In 1970s, Asahi Glass Co. Ltd. went into a joint venture with PT Rodamas, a merchant company turned consumer and industrial product manufacturer. Both established Asahimas Flat Glass in April 1973. It produced simple clear glass using the traditional Fourcault Process. Ownership (2014):
- Asahi Glass Co., Ltd. (43.86%)
- PT Rodamas (40.84%)
- Public (14.96%)
- Employee's Cooperative (0.36%)

==NordGlass (Poland)==

One of the largest Polish manufacturers of windshields for the repair of passenger cars and trucks, working machines, railways, ships, construction and military (armored glass), NordGlass was acquired by AGC in 2015. 2 plants, in Koszalin and in Słupsk, with annual production exceeding one million panes, NordGlass employs over 1000 employees.
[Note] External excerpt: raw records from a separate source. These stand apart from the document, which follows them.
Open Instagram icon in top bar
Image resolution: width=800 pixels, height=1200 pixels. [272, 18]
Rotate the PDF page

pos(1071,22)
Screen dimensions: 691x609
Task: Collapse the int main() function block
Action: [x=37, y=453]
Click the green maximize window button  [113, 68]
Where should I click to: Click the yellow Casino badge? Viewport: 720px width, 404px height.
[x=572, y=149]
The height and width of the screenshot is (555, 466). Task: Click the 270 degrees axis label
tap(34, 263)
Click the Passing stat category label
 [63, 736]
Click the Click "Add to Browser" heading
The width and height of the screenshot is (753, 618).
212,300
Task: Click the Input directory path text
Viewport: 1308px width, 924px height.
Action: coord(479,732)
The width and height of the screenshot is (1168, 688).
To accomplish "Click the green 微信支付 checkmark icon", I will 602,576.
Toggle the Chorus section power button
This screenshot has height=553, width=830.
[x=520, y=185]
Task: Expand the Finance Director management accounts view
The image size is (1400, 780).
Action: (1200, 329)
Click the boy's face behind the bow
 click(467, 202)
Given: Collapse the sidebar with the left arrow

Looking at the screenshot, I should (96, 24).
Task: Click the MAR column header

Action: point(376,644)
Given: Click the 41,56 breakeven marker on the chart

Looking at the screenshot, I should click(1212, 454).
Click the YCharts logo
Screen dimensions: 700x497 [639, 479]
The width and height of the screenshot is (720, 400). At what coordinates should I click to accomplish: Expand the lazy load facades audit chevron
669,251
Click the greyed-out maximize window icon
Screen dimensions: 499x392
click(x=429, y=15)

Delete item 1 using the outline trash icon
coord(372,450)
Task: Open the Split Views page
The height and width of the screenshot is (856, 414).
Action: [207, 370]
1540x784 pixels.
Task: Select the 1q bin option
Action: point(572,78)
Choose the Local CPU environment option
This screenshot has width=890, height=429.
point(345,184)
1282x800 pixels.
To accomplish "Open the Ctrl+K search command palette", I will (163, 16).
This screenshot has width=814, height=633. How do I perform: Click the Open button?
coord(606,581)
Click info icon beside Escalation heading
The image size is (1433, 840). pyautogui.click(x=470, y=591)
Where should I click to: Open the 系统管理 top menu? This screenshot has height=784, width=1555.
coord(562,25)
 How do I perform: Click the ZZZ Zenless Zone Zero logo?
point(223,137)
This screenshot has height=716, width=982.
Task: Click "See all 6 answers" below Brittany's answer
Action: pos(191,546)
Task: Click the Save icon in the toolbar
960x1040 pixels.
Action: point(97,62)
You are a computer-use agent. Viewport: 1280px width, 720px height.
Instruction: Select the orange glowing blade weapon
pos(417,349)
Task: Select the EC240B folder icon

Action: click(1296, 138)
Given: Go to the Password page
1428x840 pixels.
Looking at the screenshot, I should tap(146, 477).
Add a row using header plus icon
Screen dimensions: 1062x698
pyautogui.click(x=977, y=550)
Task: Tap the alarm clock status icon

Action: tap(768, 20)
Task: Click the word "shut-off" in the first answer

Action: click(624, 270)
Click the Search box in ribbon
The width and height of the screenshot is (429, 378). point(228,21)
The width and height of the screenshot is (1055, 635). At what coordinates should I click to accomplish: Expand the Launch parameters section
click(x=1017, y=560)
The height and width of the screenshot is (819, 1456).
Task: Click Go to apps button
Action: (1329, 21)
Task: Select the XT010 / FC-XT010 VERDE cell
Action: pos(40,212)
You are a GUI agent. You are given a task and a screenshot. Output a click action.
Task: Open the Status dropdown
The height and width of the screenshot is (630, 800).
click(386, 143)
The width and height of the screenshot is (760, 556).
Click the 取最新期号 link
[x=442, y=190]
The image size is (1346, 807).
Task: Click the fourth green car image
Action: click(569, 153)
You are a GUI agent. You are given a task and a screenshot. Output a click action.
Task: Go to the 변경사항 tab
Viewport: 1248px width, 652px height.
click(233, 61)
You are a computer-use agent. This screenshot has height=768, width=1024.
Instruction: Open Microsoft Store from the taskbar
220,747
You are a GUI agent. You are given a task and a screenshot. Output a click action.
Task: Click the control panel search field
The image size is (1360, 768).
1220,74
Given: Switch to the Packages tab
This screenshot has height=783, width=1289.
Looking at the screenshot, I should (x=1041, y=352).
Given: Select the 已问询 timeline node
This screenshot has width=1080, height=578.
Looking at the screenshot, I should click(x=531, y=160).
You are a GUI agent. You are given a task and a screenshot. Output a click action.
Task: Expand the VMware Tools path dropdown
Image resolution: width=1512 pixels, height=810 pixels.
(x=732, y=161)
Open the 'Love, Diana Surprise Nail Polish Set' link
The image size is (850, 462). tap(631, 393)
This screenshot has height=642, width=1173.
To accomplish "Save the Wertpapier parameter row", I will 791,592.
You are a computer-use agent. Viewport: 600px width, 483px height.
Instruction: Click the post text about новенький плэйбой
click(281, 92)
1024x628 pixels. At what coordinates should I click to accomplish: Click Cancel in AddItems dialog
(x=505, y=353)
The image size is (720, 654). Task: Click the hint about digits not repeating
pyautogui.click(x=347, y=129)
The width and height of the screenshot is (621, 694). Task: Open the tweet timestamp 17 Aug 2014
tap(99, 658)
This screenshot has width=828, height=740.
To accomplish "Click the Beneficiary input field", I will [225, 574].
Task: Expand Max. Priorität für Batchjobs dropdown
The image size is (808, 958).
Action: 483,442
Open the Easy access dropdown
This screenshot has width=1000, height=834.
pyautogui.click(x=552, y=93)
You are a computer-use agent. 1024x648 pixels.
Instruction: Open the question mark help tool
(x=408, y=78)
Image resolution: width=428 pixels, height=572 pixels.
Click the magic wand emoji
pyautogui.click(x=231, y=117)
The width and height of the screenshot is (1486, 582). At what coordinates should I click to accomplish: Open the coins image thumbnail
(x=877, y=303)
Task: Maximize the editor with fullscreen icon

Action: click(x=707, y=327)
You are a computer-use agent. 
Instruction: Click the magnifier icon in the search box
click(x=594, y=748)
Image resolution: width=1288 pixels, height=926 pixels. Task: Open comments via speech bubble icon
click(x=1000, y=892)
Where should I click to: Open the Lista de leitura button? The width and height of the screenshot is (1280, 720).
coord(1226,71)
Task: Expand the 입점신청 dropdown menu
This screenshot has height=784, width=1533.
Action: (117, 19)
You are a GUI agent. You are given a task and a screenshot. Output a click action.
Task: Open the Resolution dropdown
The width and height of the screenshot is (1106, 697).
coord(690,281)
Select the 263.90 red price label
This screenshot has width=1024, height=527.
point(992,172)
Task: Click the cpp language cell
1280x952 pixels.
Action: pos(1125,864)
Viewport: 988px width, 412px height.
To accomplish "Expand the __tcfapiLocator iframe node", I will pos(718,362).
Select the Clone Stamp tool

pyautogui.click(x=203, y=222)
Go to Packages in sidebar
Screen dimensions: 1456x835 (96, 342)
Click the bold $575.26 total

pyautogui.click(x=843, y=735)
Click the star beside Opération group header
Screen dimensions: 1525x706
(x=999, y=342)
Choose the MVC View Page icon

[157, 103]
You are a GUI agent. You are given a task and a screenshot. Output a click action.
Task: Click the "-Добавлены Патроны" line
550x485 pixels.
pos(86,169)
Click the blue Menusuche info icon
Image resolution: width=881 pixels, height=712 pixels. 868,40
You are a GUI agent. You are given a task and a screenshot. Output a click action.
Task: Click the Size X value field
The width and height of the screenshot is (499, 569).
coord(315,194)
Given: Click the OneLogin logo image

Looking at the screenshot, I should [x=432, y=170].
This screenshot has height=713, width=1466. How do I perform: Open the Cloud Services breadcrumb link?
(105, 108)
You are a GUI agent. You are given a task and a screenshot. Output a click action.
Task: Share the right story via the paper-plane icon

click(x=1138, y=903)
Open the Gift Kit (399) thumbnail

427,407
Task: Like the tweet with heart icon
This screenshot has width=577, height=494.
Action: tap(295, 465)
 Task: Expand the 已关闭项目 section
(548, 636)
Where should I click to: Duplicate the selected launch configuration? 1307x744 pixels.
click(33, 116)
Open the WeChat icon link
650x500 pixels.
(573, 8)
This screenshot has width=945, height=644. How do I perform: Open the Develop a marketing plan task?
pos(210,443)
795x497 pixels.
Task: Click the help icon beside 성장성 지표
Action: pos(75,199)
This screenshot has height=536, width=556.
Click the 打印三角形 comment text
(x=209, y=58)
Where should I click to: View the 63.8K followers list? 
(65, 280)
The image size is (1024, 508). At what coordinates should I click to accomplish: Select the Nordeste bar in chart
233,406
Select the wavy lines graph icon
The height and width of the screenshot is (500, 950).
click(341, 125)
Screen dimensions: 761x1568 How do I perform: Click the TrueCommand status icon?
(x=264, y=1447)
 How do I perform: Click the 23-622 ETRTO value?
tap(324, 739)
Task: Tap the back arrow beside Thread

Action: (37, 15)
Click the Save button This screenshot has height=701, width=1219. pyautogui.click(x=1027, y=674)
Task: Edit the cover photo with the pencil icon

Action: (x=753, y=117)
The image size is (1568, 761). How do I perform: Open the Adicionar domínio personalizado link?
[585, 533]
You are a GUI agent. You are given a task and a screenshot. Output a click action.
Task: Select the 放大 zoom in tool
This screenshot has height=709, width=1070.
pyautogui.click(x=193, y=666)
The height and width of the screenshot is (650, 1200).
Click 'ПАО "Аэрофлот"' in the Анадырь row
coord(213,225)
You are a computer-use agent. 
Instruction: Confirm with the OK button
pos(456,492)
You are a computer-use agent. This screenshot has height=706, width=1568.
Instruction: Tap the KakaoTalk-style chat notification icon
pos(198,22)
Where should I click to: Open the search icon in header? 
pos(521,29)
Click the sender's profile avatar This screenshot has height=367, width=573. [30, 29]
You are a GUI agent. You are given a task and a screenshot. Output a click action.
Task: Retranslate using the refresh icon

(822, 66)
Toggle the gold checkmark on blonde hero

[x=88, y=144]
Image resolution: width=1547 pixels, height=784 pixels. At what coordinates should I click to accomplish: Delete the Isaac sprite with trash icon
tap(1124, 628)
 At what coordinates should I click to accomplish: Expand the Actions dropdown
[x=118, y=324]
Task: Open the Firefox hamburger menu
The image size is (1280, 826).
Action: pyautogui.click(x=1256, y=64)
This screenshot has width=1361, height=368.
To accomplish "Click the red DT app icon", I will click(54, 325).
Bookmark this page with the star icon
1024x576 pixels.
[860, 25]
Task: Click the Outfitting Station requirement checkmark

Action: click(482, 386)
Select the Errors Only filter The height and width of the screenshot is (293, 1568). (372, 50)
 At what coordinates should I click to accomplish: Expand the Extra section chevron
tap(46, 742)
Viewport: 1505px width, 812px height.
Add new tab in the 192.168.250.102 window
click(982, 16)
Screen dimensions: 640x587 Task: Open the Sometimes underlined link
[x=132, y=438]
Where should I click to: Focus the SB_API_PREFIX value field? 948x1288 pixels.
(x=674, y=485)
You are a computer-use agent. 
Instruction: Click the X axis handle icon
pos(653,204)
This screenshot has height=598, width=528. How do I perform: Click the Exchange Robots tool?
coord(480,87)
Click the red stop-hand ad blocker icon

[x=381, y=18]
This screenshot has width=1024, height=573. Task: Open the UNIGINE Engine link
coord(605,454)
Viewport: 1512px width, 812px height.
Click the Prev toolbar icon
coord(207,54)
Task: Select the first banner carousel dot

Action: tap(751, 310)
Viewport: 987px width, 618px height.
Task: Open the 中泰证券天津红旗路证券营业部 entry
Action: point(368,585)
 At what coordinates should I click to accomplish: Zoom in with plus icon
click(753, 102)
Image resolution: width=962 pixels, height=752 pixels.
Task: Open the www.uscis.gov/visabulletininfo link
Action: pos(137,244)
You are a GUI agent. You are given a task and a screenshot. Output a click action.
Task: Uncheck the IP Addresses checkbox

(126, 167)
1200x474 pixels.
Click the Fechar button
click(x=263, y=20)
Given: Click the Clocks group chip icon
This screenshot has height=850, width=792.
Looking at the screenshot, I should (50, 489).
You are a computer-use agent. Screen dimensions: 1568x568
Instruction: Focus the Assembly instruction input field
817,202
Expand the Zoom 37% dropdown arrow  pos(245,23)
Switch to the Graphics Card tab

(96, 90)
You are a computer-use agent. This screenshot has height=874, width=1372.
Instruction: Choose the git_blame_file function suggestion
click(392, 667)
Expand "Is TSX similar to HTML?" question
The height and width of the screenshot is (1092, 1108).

NordGlass has a nationwide network of repair and replacement of car windows.
The recipients of the main NordGlass product – windshields for motor vehicles, are the companies dealing with professional car glass replacement are all over Europe, as well as in South America (Brazil) and North Africa. Among them, a prominent position is held by Belron, the Belgian operator of Europe's largest international glass replacement network. NordGlass is one of the main windscreen suppliers for this customer.

In 2014, NordGlass manufactured the set of bulletproof windows for Cadillac 355D Fleetwood Special made in 1934, in the USA on the special order for Marshal Józef Piłsudski. The completion of the vehicle glazing constituted the essential part of the thorough vehicle renovation project. The original windows showed traces of bullets, most probably fired in the post-war period by the Communist Security Service officers who were testing the resistance of glass. It is currently possible to see the renovated vehicle in the Royal Baths Park (Polish: Łazienki Królewskie) in Warsaw.